/double-tap

A small development utility that helps minimize Electron build sizes.

Primary LanguageGo

Double Tap

A small development utility that helps minimize Electron build sizes.

Usage

  1. Download the appropriate version from the releases page, and put it in its own folder.
  2. Create a resources folder next to it, and inside there place your application code (either an app folder or app.asar)
  3. Create a target.json in your resources folder, with an object that looks like this:
{
  "version": "19.0.4"
}

where version is the Electron version you want to use.

  1. Simply run the Double Tap executable and you will have a functioning Electron app. The first run may take a moment since it has to download the correct binary, but all future runs will be quick.

Your folder should look like this when it's all setup:

.
├── double-tap.exe
└── resources
    ├── app
    │   ├── your app code goes in here...
    └── target.json

You are free to rename the executable file to whatever you'd like.

Diagram

setup diagram

The problem

Electron builds, as we all know, are large. A "hello world" app can be 70-100MB+ on its own. For production builds this isn't really avoidable, and that's fine for the most part. But for sharing development builds back and forth with your team, this can be troublesome.
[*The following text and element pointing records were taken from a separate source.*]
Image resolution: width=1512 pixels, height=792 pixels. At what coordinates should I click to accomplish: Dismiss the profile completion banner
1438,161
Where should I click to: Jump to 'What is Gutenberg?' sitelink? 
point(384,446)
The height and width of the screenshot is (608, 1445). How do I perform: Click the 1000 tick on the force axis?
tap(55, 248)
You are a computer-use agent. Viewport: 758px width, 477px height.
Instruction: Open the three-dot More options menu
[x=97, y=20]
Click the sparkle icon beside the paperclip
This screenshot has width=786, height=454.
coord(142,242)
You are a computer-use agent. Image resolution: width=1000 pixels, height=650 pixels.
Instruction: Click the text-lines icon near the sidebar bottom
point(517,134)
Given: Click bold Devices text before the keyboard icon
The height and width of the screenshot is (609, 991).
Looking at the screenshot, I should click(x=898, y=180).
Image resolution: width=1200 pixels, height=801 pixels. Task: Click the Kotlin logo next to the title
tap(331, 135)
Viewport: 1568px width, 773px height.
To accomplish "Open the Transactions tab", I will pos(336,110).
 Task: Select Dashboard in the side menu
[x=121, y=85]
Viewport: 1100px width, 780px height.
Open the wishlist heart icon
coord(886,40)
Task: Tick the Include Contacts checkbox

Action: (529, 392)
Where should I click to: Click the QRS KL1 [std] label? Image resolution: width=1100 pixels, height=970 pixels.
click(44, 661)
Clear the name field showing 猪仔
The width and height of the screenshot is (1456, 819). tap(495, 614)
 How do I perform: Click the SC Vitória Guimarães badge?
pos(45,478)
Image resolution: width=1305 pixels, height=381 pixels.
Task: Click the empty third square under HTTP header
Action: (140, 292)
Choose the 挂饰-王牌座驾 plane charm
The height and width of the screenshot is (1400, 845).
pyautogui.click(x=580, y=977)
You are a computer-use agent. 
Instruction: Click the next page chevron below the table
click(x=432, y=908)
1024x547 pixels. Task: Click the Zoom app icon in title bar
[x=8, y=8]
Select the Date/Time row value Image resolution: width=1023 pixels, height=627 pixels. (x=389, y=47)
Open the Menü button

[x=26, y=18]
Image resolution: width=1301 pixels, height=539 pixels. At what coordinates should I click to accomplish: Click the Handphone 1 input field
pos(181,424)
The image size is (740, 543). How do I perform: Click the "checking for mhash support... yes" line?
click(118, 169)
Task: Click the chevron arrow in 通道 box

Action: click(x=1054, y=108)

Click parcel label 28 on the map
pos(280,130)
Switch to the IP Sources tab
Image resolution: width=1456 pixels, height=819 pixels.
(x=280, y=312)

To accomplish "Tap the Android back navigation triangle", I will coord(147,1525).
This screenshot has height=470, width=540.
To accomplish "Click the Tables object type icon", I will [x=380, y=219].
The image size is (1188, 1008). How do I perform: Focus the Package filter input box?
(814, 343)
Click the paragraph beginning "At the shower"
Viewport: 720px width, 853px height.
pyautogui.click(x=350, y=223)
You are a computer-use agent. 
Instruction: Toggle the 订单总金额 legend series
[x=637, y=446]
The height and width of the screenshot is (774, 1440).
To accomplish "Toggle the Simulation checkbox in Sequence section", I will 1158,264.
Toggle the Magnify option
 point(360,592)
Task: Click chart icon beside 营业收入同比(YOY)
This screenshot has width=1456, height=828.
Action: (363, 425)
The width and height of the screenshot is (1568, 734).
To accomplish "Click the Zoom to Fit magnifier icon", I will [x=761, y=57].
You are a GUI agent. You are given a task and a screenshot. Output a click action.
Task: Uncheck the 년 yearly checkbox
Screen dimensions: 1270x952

Especially when you're iterating often. Uploading huge zip files multiple times a day just so someone can review some minor changes is annoying and dumb. There are plenty of solutions one could probably come up with, but for my circumstance developing Double Tap made sense enough. Also it was fun to make.

How it works

Packaging an Electron app basically just means taking your application code and sticking it with an Electron binary and calling it a day. I figured, why not just use the same binary every time? That way we'd only have to send the updated application code and save some time. Well, that's what Double Tap does. Stick your application code next to the Double Tap binary, run it, and it will automatically download an Electron binary to a cached location. For all future runs using that same version, it'll reuse that same binary. Now you only need to resend the Double Tap binary which is only 8MB or so, instead of Electron which is around 100MB-200MB depending on the version.

Disclaimer

This was made just for quickly passing around development builds with your team or clients. It's probably not suited for production builds since it's lacking in the UX department. That being said, it would be cool for a strategy like this to be used for all Electron apps. Could save us all a lot of disk space or whatever. Also, this is the first thing I've ever made using Golang. It's a great language, but I probably didn't do things according to convention. There's plenty of room for improvement, but for now it works just fine for my workflow.

Development

If you want to contribute, clone the repo and do a quick npm i. I use node for a small step in the Windows build process so I can use node-rcedit to update the executable icon. For that to work, you'll also need to have Wine installed, you can get it from homebrew:

brew install --cask wine-stable

Use dev.sh or npm start to run in development mode. When running in development mode, the application will look in ./temp for your resources folder, so you'll have to create that folder and put some app in there.